With σ=2, approximately 95% of normal values fall within the bounds.

Percentile

Uses a percentile value with a safety multiplier. Best for latency metrics which are typically right-skewed.

baseline:
  method: percentile
  duration_s: 120
  interval_s: 2
  percentile: 95
  multiplier: 1.2

The threshold is p95 × 1.2, giving 20% headroom above the observed 95th percentile.

IQR (Interquartile Range)

Robust to outliers. Uses Q1 - 1.5×IQR to Q3 + 1.5×IQR. Best for noisy environments.

baseline:
  method: iqr
  duration_s: 120
  interval_s: 2

Baseline Phases

Warmup

The first N seconds of baseline collection are discarded. This accounts for system settling time (cold caches, connection pool initialization).

baseline:
  warmup_s: 15
  duration_s: 120

Anomaly Detection

Before deriving thresholds, the engine checks if the baseline data itself is anomalous:

High variance: coefficient of variation > 0.5 (50%)
Extreme range: max - min > 10× the median
Insufficient samples: fewer than the minimum required

If an anomaly is detected, the experiment can either:

Abort with a warning (default)
Continue with a flag in the journal

The anomaly check emits a anomaly.detected span event on the baseline.acquire span, visible in your OTel backend. The span status is set to ERROR when an anomaly is found.

Recovery Detection

After fault removal, the engine scans post-fault samples to find the recovery point — the first index where all subsequent samples are within tolerance.
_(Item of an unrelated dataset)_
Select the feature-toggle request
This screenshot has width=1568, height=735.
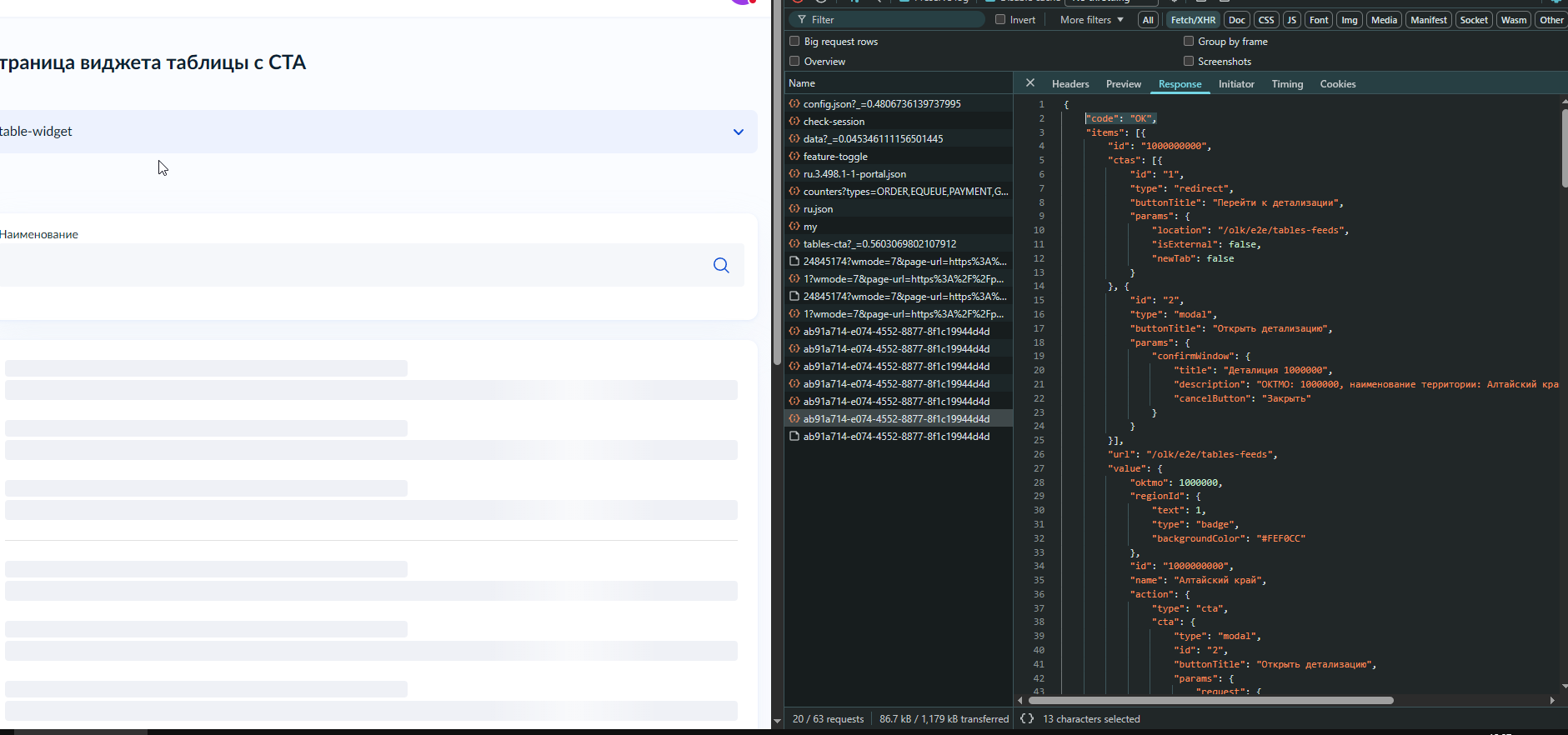(x=835, y=157)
This gives the MTTR (Mean Time to Recovery).

Compliance Ratio

The proportion of post-fault samples within tolerance bounds. A ratio of 1.0 means full recovery; 0.5 means half the post-fault samples breached the baseline.

Streaming Acquisition (`AcquisitionStream`)

For advanced use cases (custom probes, incremental data feeds), tumult-baseline exposes AcquisitionStream — a streaming interface that accepts samples one at a time rather than collecting a full dataset upfront:

use tumult_baseline::{AcquisitionStream, BaselineConfig};

let config = BaselineConfig {
    method: BaselineMethod::MeanStddev,
    sigma: 2.0,
    ..Default::default()
};

let mut stream = AcquisitionStream::new("api-latency", config);

// Feed samples incrementally (e.g., from a live probe loop)
stream.push(45.2);
stream.push(47.8);
stream.push(43.1);

// Derive tolerance bounds at any point
if let Some(result) = stream.derive() {
    println!("lower={}, upper={}", result.lower, result.upper);
}

This is used internally by the runner for live baseline capture and is also available to custom integrations.

Choosing a Method

Metric Type	Recommended Method	Why
Latency (p50, p95, p99)	Percentile	Latency distributions are skewed
Throughput (req/s)	Mean ± Nσ	Throughput is approximately normal
Error rate	Mean ± Nσ with σ=2	Error rates are bounded 0-1
Connection count	Mean ± Nσ	Counts are approximately normal
Binary health check	Static (0 or 1)	No distribution to measure
Noisy metrics	IQR	Robust to outliers

Property-Based Testing

The statistical functions in tumult-baseline are covered by property-based tests using proptest. These tests generate arbitrary datasets and verify mathematical invariants (e.g., mean is always between min and max, stddev is non-negative) rather than relying on fixed examples. Run them with:

cargo test -p tumult-baseline